No matter what phrase you prefer, what the San Francisco 49ers took away from Monday night's game against the Seattle Seahawks was their first loss of the season. The 27-24 overtime defeat established the Seahawks as more than legitimate threats to the Niners' early claim on the NFC West crown.
Had San Francisco won, ESPN's Football Power Index had it as a 96% favorite to win the division. With the loss, that number dropped to 74%.
To be sure, the 49ers' first loss doesn't change what they can accomplish. But it comes with plenty of fallout.
Next the Niners must turn around on another short week to face an Arizona Cardinals team that pushed them to the limit a couple of weeks ago before entering a three-game gauntlet against Green Bay, Baltimore and New Orleans.
Before any of that happens, the 49ers must do something they haven't done during their 8-1 start: bounce back from a loss.
"You learn more in a loss than you do in a win most times," Sherman said. "So I guess that's the silver lining. You always learn more from a loss. I'm sure guys will take that and take the lessons that they need from that. We had a chance to win, and we didn't. Find a way to correct those things and be better. But it's a good lesson you've got to learn during the season. In order to win championships, you have got to have these lessons."
The lessons for the Niners will be plentiful. It was a defeat filled with mistakes, including three turnovers the Seahawks turned into 21 points. There were also five sacks and 10 quarterback hits allowed by a leaky offensive line, Garoppolo's struggle to protect the ball under pressure, and a handful of costly drops or missed catches, one of which turned into an interception.

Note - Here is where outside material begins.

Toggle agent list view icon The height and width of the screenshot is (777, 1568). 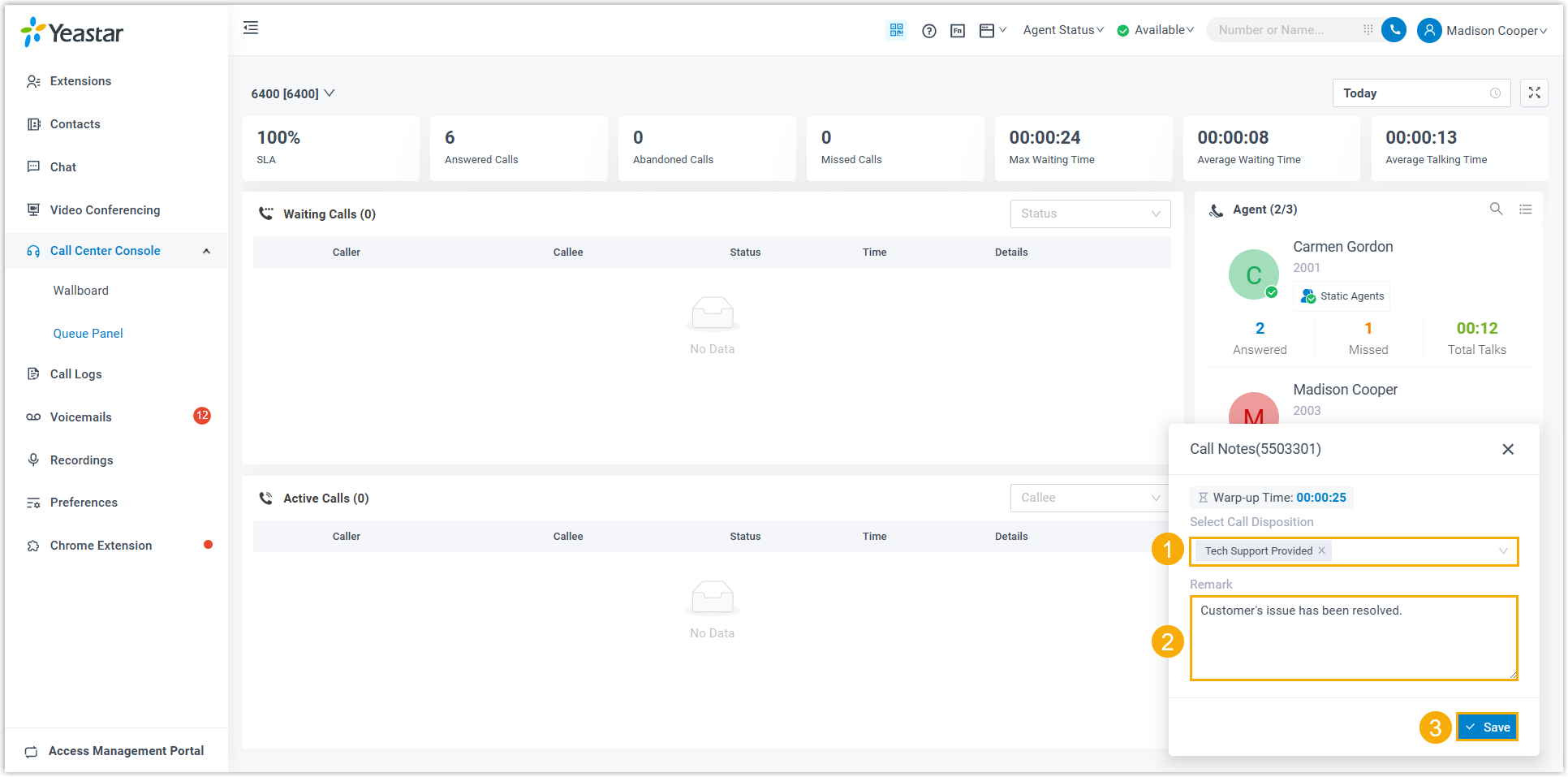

The good news for San Francisco? Most of those mistakes are fixable. The bad news? It's hard to say which players will be available to fix them after another spate of in-game injuries. A strong response would come much more easily for the Niners if they knew they had the likes of tight end George Kittle and/or receiver Emmanuel Sanders returning from knee and rib injuries, respectively.
Those aren't sure things, and the injuries caught up to the team against Seattle. Overcoming more injuries is going to make a bounce back more difficult, though there was plenty of optimism in the locker room after the loss.
"We'll be absolutely fine," tackle Mike McGlinchey said. "We have the best in the business up top coaching us, and he's as pissed off as anybody is. Nobody in this locker room is going to be able to respond in any way but getting better.
"Everybody has their moment to shine, and everybody has their moment of weakness. That's the way football is, and that’s why it's the greatest game in the world because it constantly tests who you are as a person, and there’s nobody that faltered in this locker room."
Niners coach Kyle Shanahan had a simple message after the loss. Although it was great to be undefeated, there are going to be nights when things don't go your way. He emphasized the importance of identifying the errors, correcting them and moving on.
In recent years, a loss such as Monday's would have been the first in a downward spiral. The past two seasons, the 49ers have lost 11 games by eight or fewer points. Although those losses were excruciating, the Niners believe those moments prepared them for the 8-0 start and can help prevent a backslide.
They aren't the only ones who believe it. Steve Young, legendary 49ers quarterback and current ESPN analyst, believes it, too.
"This locker room is not unsure of itself," Young said. "They actually got more cohesive through the losses last year. They really bought in to Kyle. And they have good leadership. This is a championship locker room without having to have won a championship."
For the 49ers, proving Young right is the next big challenge in a season that still has plenty in store.